(Records excerpted from a collection)
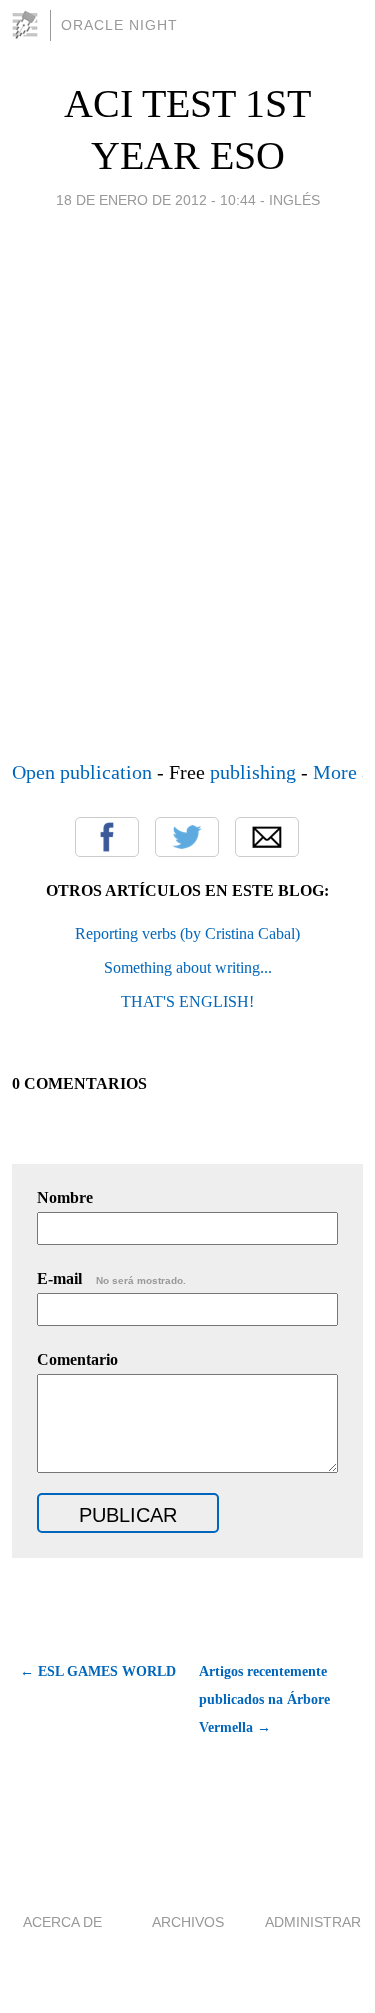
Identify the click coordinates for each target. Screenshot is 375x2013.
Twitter (187, 837)
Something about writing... (188, 967)
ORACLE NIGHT (119, 25)
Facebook (107, 837)
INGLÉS (294, 200)
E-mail (111, 1278)
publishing (253, 772)
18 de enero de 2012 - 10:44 (156, 200)
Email (267, 837)
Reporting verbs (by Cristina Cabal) (187, 933)
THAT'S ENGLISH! (187, 1001)
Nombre (65, 1197)
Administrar (313, 1922)
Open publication (82, 772)
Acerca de (62, 1922)
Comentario (77, 1359)
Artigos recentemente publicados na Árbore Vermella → (264, 1699)
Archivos (188, 1922)
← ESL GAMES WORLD (98, 1671)
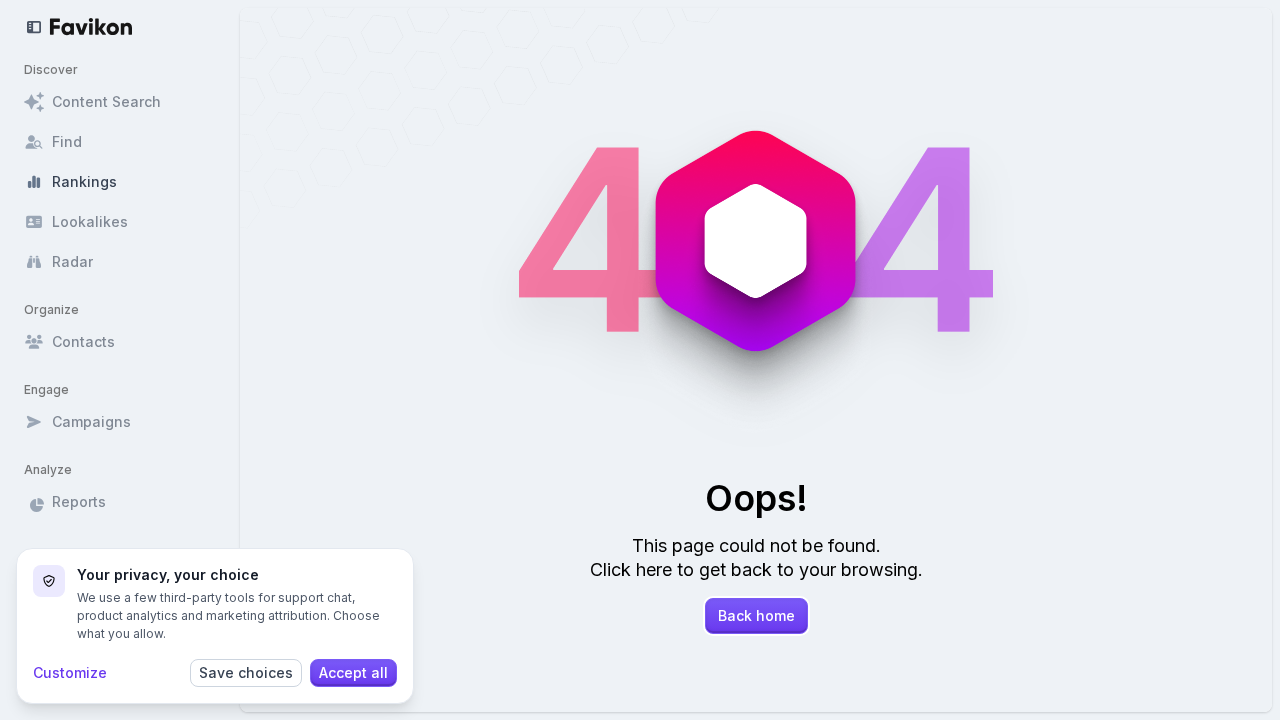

◆ Required work
Hand back all the entries exactly, leaving out the pictures.

◆ Problem solution
Identify the click coordinates for each target. Screenshot is 375x2013.
Twitter (187, 837)
Something about writing... (188, 967)
ORACLE NIGHT (119, 25)
Facebook (107, 837)
INGLÉS (294, 200)
E-mail (111, 1278)
publishing (253, 772)
18 de enero de 2012 - 10:44 (156, 200)
Email (267, 837)
Reporting verbs (by Cristina Cabal) (187, 933)
THAT'S ENGLISH! (187, 1001)
Nombre (65, 1197)
Administrar (313, 1922)
Open publication (82, 772)
Acerca de (62, 1922)
Comentario (77, 1359)
Artigos recentemente publicados na Árbore Vermella → (264, 1699)
Archivos (188, 1922)
← ESL GAMES WORLD (98, 1671)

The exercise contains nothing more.